# Exercise details
Could you rewrite the lines from the one with "The width and height of the screenshot is (788, 424)." through the last line, swapping "Instruction" for "Goal" and leaving everything else as it is?

▬▬▬▬▬▬

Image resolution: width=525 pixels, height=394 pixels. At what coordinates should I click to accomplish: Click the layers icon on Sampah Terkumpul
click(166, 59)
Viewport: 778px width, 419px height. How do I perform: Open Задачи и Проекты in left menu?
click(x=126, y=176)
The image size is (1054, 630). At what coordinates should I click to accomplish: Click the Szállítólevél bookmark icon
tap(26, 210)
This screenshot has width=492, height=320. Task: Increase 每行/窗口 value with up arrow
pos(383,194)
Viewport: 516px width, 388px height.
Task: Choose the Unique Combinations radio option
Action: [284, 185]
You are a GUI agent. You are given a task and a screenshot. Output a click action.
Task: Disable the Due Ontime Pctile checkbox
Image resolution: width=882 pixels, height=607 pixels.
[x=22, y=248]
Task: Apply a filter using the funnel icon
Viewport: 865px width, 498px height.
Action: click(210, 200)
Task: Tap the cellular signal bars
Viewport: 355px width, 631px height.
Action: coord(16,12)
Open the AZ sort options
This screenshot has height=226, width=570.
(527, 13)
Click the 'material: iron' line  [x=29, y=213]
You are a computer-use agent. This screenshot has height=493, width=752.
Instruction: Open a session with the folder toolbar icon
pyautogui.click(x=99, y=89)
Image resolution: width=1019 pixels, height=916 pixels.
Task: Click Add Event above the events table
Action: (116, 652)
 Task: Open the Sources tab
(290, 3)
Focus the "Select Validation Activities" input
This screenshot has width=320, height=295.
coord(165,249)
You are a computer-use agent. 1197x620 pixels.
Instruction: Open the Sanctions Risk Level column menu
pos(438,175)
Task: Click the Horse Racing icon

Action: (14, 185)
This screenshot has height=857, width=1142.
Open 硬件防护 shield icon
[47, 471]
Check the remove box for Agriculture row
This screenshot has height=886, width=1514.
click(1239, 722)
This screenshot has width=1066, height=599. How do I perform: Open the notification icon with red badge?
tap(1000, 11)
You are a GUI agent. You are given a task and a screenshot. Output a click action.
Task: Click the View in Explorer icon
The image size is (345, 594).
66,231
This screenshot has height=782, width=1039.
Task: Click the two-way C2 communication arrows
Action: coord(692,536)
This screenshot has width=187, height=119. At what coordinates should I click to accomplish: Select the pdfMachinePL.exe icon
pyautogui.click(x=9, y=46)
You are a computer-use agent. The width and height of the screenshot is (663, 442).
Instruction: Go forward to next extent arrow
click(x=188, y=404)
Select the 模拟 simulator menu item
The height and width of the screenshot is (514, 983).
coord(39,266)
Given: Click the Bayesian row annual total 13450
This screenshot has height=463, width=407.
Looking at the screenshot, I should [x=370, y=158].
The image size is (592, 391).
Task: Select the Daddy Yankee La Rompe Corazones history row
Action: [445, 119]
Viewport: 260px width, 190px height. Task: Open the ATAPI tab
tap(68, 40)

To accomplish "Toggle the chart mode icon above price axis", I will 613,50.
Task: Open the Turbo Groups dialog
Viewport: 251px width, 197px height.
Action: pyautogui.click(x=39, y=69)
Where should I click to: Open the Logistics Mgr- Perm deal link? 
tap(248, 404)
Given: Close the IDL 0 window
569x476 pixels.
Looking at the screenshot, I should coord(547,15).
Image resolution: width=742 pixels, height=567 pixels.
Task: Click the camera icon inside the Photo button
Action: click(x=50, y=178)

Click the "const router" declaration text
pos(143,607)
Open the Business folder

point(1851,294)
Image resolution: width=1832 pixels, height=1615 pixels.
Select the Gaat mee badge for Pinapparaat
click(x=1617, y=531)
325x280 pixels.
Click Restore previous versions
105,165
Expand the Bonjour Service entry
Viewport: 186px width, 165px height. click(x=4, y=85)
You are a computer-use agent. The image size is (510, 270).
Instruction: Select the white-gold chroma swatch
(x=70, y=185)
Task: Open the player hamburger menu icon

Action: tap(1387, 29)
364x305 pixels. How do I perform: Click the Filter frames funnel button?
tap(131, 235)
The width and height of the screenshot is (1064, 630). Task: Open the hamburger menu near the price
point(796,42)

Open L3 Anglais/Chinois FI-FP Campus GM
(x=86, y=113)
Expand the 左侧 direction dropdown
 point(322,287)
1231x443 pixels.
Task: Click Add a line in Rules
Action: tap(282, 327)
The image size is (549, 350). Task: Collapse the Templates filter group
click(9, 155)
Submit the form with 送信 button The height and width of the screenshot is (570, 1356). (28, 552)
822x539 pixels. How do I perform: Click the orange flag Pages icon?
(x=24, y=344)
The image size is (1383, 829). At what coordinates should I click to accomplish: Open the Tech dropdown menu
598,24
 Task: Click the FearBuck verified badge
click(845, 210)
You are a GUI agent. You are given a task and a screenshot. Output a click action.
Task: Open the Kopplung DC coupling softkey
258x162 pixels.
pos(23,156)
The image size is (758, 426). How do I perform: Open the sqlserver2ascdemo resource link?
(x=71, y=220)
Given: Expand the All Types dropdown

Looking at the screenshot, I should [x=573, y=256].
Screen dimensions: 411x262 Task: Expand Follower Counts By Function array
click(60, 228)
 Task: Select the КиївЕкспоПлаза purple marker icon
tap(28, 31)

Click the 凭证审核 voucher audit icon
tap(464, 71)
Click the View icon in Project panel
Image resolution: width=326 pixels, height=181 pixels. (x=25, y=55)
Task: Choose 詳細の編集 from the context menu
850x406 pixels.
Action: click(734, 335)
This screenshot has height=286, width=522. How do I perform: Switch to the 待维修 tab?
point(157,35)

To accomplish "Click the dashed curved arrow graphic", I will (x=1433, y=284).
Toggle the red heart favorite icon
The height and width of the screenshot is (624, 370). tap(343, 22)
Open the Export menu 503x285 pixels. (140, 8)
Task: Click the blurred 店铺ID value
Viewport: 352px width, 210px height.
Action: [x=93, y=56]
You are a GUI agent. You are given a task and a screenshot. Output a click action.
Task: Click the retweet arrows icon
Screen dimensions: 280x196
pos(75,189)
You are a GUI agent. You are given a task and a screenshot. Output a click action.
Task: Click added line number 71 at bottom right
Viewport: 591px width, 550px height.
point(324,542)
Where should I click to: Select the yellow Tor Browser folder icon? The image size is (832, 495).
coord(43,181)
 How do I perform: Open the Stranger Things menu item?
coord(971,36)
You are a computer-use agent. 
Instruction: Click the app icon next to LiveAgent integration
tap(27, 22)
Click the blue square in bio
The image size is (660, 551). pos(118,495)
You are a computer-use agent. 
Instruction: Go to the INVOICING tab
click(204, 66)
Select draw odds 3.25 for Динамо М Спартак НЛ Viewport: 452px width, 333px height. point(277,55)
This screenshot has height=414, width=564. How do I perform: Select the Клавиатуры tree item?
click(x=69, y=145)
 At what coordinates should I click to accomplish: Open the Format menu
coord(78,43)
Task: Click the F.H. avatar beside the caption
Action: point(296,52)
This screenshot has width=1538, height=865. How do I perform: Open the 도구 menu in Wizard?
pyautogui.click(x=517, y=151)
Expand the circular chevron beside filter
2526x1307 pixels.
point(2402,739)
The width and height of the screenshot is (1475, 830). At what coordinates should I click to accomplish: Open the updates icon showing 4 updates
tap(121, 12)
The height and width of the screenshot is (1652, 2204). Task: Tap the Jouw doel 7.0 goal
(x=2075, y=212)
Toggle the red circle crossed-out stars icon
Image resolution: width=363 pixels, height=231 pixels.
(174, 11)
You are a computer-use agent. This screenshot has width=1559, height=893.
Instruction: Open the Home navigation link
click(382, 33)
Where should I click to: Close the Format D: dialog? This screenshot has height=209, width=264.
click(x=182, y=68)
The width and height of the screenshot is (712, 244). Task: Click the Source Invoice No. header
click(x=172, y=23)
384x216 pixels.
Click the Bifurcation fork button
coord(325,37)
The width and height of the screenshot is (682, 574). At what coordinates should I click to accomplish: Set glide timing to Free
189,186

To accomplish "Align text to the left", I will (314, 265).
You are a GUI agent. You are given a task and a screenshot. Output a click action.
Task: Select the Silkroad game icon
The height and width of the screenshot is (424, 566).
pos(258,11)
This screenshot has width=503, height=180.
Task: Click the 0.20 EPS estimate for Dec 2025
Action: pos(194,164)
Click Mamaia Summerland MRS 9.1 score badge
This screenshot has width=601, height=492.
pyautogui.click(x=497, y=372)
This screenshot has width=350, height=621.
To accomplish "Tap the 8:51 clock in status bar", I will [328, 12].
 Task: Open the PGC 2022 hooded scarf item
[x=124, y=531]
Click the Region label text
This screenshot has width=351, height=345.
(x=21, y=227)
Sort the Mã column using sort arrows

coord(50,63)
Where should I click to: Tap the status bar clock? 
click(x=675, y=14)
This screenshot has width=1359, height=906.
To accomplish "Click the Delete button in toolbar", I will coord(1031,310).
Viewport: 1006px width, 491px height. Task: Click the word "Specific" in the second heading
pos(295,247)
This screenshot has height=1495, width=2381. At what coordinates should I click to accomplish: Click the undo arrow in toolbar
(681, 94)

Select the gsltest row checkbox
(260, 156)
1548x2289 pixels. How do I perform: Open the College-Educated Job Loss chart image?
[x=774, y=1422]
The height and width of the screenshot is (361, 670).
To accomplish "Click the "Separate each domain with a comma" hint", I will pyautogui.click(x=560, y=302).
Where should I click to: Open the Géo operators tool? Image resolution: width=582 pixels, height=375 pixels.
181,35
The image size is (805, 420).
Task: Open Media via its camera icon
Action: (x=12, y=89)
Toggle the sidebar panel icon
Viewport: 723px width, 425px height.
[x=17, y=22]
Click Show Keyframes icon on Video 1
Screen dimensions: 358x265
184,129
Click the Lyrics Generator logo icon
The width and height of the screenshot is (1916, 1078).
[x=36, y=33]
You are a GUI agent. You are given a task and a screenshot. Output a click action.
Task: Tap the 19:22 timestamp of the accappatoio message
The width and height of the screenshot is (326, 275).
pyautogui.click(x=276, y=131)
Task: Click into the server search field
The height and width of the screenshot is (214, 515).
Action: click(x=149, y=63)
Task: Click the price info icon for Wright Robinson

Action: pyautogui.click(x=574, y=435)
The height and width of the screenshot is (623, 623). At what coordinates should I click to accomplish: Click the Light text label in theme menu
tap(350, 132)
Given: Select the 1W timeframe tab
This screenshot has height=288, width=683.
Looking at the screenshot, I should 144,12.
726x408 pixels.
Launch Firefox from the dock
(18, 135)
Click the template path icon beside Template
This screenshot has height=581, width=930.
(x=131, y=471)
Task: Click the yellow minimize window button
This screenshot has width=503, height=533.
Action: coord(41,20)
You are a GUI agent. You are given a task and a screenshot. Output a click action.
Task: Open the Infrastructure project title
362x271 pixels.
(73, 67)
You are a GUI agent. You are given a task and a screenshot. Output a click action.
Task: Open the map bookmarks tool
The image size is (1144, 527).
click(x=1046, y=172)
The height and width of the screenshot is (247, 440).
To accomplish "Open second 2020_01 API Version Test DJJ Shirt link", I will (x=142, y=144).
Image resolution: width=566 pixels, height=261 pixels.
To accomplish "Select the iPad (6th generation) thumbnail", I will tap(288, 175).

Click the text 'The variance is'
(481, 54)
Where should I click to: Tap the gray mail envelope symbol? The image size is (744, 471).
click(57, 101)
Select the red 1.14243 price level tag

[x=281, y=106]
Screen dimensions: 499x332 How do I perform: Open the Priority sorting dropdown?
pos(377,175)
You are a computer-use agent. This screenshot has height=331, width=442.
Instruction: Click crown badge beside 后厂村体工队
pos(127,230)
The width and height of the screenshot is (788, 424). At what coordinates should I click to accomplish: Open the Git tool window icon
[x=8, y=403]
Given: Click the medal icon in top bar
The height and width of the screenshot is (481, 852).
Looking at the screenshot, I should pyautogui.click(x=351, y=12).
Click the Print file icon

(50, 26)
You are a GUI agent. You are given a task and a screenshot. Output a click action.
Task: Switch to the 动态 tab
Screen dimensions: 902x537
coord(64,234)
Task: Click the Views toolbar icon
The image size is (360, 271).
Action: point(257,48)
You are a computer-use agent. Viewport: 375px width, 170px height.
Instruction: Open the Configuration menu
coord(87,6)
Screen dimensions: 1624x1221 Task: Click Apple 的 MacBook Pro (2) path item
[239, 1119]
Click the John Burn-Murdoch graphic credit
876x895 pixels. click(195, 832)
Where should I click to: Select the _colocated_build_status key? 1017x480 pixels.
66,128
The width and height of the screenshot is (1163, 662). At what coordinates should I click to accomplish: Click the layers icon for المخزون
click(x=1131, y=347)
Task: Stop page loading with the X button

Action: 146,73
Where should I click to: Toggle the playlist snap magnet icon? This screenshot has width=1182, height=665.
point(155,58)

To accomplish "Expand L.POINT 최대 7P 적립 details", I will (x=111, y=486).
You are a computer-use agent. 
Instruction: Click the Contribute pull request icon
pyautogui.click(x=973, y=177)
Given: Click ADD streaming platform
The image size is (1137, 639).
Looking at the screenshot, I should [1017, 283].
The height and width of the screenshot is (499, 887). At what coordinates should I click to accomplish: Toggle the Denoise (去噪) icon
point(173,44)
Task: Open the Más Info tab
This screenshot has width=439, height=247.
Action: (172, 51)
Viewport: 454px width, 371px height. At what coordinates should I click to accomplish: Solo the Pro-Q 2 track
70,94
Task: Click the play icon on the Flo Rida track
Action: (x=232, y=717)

▬▬▬▬▬▬

# Solved problem
The width and height of the screenshot is (788, 424). At what coordinates should I click to accomplish: Open the Git tool window icon
[x=8, y=403]
Given: Click the medal icon in top bar
The height and width of the screenshot is (481, 852).
Looking at the screenshot, I should pyautogui.click(x=351, y=12).
Click the Print file icon

(50, 26)
You are a GUI agent. You are given a task and a screenshot. Output a click action.
Task: Switch to the 动态 tab
Screen dimensions: 902x537
coord(64,234)
Task: Click the Views toolbar icon
The image size is (360, 271).
Action: point(257,48)
You are a computer-use agent. Viewport: 375px width, 170px height.
Goal: Open the Configuration menu
coord(87,6)
Screen dimensions: 1624x1221 Task: Click Apple 的 MacBook Pro (2) path item
[239, 1119]
Click the John Burn-Murdoch graphic credit
876x895 pixels. click(195, 832)
Where should I click to: Select the _colocated_build_status key? 1017x480 pixels.
66,128
The width and height of the screenshot is (1163, 662). At what coordinates should I click to accomplish: Click the layers icon for المخزون
click(x=1131, y=347)
Task: Stop page loading with the X button

Action: 146,73
Where should I click to: Toggle the playlist snap magnet icon? This screenshot has width=1182, height=665.
point(155,58)

To accomplish "Expand L.POINT 최대 7P 적립 details", I will (x=111, y=486).
You are a computer-use agent. 
Goal: Click the Contribute pull request icon
pyautogui.click(x=973, y=177)
Given: Click ADD streaming platform
The image size is (1137, 639).
Looking at the screenshot, I should [1017, 283].
The height and width of the screenshot is (499, 887). At what coordinates should I click to accomplish: Toggle the Denoise (去噪) icon
point(173,44)
Task: Open the Más Info tab
This screenshot has width=439, height=247.
Action: (172, 51)
Viewport: 454px width, 371px height. At what coordinates should I click to accomplish: Solo the Pro-Q 2 track
70,94
Task: Click the play icon on the Flo Rida track
Action: (x=232, y=717)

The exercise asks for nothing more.